Ambulatory surgery corresponds to a surgical procedure performed in the safety of an operating room environment, under a variable form of anesthesia, during a hospital stay of less than 12 h [16, 17]. Laparoscopic surgery allows elective procedures to be performed on an outpatient or ambulatory basis [27]. The trend toward ambulatory laparoscopic procedures includes cholecystectomy, gastric bypass, hernia repair, and hysterectomy [10]. Various authors have suggested that patients with appendicitis could be selectively treated on an outpatient basis with no increase in morbidity or mortality [10, 16]. Because LA is an emergency procedure, one of the concerns with outpatient management is patient acceptance and satisfaction [5]. As suggested in previous studies, we addressed this subject with the preoperative counseling of patients and families, providing extensive information about the disease, treatment and benefits of an early discharge.

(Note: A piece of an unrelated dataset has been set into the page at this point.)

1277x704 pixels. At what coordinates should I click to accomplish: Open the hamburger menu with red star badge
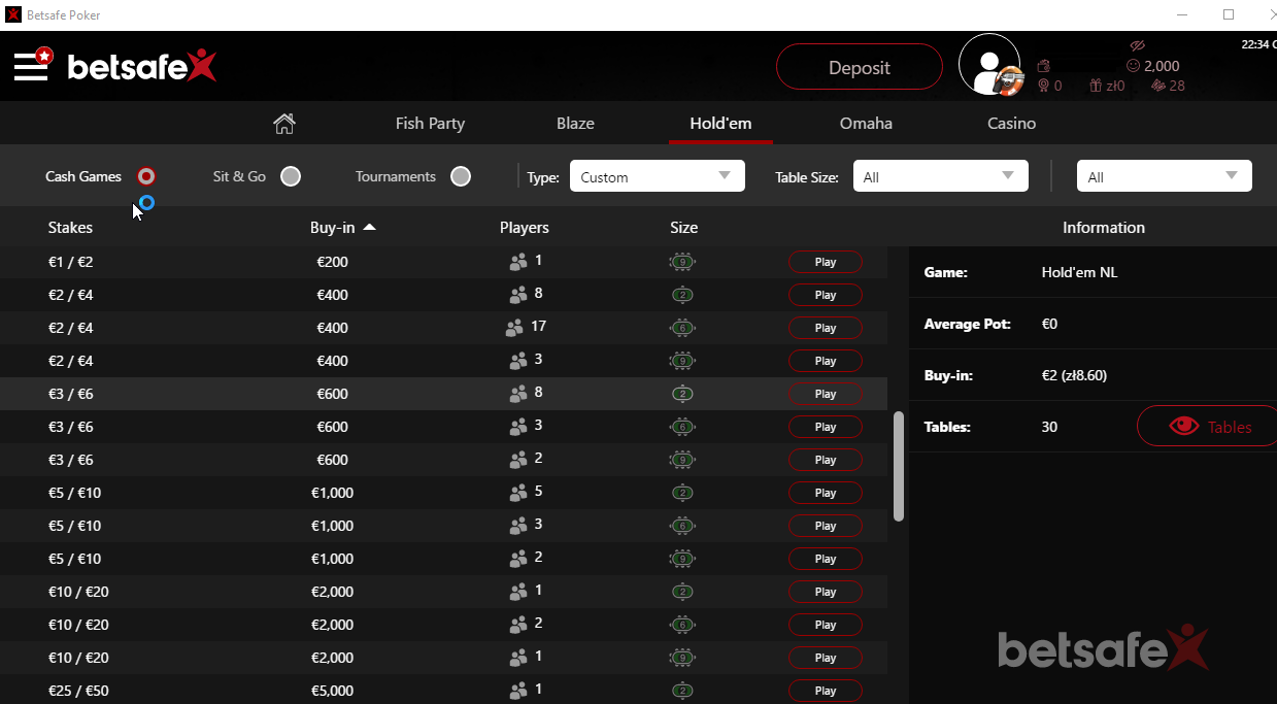pyautogui.click(x=30, y=66)
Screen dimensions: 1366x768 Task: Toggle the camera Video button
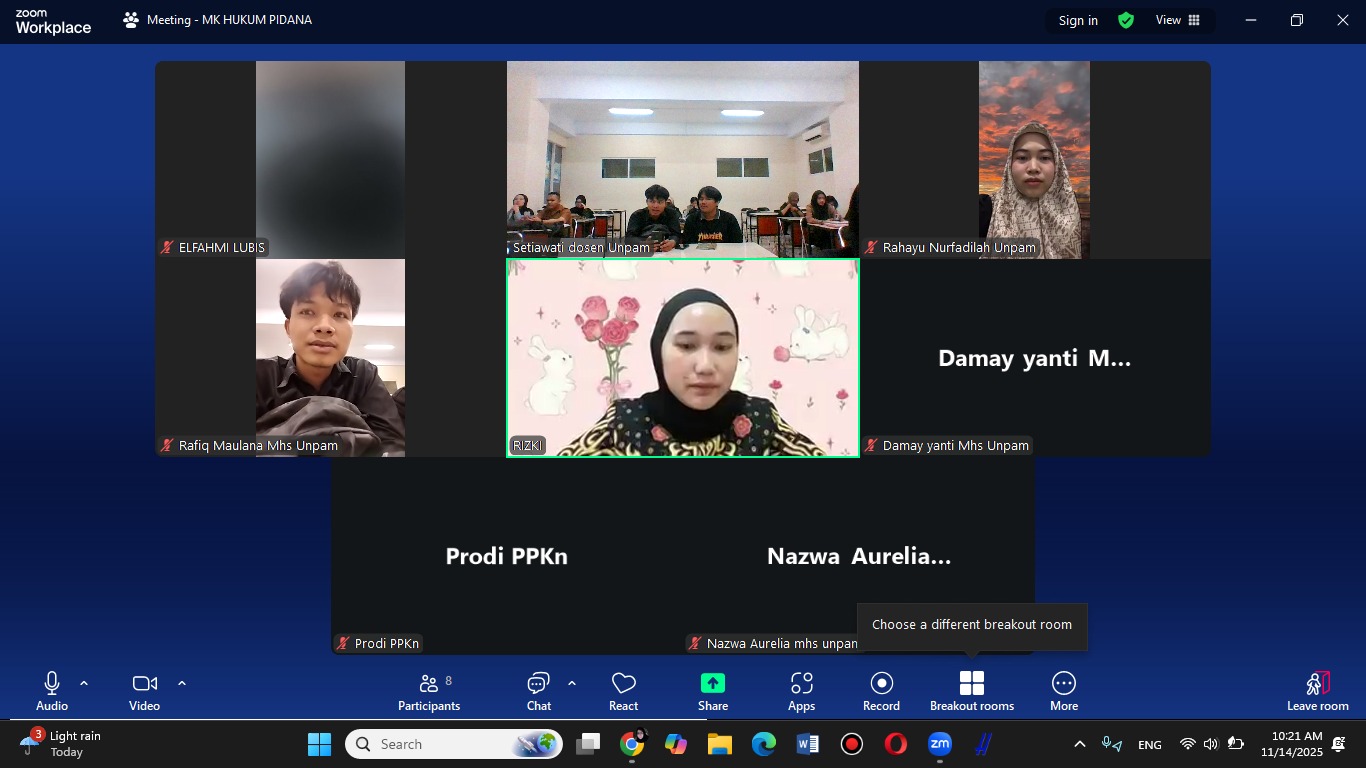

Lefrancois et al. [16] established a simple validated predictive score of early discharge that allowed them to select patients who were eligible for ambulatory surgery with a success rate of 97%. They named it the Saint-Antoine Score; it includes BMI < 28 kg/m2, total leukocyte count < 15,000, C-reactive protein < 30 mg/L, no radiological signs of perforation and appendix diameter < 10 mm. Although we did not calculate this score in our study, we found that our patients had a mean BMI of 25.1 (± 2.8), total leukocyte count of 15.06 (± 3.8), C-reactive protein of 3.17 (± 3.1), and patients with signs of perforation were excluded.

The primary outcome of this study was LOS following LA performed within an ERAS protocol. We demonstrated a reduction in LOS in 90% of the patients, enough to allow for ambulatory management of these patients (discharge from the recovery room in less than 12 h after surgery). Although ambulatory LA is a common practice that has been adopted gradually, randomized controlled trials are lacking to support this practice.

Even though this is a randomized controlled trial, a major limitation of our study was the lack of masking and subsequent risk of performance bias. This limitation has been reported in multiple previous randomized trials comparing ERAS protocol implementation versus conventional care [24, 28, 29]. Another issue is that our sample size was calculated with a LOS of 49.3 h (SD: 59.4) [16], and this LOS may appear obsolete to many centers that perform outpatient appendectomy. We chose this LOS because of the fact that our control group was conventional or traditional care. Other limitations of our study were that we did not evaluate the economic impact of decreasing the LOS or the overall patient satisfaction of being discharged home without hospitalization.

Conclusions

ERAS implementation was associated with a significantly shorter length of hospital stay compared with conventional care, allowing for the ambulatory management of this group of patients. Although not widely adopted, ambulatory LA is safe and feasible in adult patients with non-complicated appendicitis with similar rates of readmissions and morbidity compared with conventional care.